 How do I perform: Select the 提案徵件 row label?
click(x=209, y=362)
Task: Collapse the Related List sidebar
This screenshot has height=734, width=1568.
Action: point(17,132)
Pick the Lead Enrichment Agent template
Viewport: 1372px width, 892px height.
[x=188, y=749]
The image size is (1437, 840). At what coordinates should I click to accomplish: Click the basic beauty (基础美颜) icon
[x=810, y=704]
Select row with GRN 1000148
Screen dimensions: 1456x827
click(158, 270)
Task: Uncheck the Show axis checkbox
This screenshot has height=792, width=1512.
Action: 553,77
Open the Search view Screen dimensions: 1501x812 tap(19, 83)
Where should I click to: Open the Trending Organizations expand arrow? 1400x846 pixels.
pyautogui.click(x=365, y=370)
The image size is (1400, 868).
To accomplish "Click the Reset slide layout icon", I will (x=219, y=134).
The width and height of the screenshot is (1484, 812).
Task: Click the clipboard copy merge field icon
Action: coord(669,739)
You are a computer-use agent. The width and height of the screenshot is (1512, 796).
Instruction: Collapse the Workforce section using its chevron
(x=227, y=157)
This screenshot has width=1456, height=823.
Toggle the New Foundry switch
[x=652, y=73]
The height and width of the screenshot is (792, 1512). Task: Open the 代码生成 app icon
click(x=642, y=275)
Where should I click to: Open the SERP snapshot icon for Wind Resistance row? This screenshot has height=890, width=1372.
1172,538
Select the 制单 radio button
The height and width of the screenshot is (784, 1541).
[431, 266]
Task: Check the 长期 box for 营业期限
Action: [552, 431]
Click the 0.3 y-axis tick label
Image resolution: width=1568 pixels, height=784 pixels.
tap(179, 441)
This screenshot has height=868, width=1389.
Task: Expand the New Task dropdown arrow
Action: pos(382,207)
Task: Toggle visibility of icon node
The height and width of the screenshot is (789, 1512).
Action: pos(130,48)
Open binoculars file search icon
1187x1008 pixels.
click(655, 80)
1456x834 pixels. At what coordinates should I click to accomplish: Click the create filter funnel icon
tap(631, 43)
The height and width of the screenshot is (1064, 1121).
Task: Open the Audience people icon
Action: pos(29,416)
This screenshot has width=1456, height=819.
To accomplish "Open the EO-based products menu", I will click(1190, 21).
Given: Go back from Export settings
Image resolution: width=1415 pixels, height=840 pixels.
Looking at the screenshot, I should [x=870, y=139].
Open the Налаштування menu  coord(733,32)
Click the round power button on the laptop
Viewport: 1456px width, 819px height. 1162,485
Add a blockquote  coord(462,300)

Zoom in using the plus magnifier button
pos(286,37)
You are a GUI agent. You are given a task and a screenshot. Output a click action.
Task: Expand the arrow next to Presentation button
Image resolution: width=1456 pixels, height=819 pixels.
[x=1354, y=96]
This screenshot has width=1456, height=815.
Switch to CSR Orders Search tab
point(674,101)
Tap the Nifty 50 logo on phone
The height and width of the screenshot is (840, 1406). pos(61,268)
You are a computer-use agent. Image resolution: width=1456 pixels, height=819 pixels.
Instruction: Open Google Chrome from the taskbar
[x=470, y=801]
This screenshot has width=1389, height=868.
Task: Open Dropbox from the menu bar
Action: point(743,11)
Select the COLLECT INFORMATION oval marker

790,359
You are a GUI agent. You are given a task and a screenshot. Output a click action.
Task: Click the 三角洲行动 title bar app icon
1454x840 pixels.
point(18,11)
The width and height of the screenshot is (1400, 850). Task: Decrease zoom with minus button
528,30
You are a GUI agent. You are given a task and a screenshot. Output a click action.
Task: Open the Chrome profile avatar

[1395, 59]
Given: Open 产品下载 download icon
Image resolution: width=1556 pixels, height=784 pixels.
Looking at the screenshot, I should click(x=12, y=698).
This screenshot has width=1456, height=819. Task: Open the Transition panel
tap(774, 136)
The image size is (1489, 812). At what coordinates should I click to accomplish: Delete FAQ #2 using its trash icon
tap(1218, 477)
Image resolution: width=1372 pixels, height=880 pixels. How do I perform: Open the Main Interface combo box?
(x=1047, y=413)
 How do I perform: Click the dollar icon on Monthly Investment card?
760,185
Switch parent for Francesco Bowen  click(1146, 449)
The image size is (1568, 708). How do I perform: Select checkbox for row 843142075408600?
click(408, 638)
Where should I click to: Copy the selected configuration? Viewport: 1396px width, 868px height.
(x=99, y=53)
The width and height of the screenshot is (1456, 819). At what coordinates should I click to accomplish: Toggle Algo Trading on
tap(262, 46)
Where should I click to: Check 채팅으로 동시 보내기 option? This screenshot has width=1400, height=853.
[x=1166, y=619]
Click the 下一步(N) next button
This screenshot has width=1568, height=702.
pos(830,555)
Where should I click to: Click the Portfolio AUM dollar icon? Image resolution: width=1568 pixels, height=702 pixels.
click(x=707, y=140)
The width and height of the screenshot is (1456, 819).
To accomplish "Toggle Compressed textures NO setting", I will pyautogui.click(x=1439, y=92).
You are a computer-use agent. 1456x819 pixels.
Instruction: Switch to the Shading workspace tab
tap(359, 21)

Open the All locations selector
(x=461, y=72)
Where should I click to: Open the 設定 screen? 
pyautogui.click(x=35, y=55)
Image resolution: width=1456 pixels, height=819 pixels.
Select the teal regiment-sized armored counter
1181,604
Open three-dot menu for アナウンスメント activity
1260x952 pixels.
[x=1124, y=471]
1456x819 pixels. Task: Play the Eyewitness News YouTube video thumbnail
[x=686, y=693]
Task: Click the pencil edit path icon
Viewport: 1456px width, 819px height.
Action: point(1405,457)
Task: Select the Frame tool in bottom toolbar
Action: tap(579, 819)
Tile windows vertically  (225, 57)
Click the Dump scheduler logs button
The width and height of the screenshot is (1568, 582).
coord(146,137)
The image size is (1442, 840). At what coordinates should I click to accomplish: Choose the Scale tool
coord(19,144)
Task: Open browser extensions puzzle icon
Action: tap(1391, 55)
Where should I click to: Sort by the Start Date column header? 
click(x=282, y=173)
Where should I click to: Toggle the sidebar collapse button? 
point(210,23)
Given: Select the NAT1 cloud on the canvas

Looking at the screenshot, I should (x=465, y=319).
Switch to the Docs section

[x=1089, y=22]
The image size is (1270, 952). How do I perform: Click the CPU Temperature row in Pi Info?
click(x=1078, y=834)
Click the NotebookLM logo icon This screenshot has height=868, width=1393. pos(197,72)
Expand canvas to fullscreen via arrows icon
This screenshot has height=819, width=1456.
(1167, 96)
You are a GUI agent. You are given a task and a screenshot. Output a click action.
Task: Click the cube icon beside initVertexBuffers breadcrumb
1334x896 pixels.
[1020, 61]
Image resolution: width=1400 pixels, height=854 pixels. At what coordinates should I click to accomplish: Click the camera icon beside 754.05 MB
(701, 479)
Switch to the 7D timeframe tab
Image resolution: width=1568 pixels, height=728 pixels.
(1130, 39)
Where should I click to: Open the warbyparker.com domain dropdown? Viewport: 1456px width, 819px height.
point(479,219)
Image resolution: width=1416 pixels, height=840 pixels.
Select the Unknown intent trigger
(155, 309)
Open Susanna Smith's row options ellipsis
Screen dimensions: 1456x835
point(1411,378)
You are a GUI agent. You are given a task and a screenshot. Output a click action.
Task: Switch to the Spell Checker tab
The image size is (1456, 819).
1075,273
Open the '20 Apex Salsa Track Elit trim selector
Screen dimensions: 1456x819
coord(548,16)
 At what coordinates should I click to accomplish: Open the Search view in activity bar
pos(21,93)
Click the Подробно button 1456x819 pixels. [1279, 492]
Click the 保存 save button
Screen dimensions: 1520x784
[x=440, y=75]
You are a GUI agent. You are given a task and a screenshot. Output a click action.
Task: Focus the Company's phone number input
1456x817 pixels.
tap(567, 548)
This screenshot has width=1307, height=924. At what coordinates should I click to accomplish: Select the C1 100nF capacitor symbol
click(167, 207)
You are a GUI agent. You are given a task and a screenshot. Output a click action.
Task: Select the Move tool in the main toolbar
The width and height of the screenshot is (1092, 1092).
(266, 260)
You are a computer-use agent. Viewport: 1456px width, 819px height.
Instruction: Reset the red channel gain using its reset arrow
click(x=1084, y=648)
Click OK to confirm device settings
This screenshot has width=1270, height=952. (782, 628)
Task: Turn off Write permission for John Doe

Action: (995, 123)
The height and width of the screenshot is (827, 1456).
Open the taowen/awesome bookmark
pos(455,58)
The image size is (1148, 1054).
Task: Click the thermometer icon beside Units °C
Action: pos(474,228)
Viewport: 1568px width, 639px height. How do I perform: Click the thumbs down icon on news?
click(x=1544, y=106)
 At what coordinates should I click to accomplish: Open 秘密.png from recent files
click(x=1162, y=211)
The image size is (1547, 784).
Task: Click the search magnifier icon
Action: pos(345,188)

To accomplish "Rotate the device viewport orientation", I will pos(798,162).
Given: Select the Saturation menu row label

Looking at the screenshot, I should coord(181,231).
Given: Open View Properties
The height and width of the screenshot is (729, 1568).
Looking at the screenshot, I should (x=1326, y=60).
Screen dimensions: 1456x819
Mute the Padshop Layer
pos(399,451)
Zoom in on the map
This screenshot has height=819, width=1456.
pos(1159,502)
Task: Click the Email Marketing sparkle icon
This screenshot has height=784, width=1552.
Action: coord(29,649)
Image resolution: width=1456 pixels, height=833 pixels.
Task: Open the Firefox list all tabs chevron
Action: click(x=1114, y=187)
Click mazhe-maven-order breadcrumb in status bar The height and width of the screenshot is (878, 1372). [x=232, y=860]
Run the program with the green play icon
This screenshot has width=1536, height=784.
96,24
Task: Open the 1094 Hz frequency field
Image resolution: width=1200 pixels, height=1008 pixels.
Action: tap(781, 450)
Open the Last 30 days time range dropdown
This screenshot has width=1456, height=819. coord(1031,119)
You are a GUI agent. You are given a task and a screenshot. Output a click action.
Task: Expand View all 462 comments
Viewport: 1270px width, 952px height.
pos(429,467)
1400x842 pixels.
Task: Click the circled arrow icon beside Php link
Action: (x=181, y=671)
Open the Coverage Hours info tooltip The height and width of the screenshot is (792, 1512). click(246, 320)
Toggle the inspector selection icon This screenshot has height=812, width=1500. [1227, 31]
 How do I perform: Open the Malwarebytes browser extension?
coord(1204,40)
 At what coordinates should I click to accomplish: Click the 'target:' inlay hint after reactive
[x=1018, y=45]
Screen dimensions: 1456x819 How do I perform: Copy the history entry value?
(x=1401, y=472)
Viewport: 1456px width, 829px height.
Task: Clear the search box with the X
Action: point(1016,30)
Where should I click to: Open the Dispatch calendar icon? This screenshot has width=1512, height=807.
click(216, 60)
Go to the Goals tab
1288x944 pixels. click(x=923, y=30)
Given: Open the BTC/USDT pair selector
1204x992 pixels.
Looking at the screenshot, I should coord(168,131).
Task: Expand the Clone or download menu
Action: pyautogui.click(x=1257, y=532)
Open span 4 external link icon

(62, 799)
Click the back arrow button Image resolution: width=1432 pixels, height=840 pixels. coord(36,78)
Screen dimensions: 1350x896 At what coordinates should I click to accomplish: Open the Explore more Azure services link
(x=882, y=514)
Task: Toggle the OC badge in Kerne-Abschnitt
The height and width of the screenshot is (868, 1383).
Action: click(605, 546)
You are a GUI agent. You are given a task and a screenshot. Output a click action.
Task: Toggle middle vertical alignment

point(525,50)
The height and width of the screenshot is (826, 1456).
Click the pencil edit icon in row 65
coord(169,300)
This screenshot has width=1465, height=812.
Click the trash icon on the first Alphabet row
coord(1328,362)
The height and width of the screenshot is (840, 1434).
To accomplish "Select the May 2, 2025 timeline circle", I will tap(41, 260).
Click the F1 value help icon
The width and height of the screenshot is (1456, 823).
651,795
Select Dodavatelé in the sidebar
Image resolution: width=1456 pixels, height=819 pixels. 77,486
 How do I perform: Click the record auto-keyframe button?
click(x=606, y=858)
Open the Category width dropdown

* **WORK TO BE COMPLETED**
Report how many lines of the data above hold the string "breadcrumb". Nothing else belongs in the answer.

* **YOUR SOLUTION**
2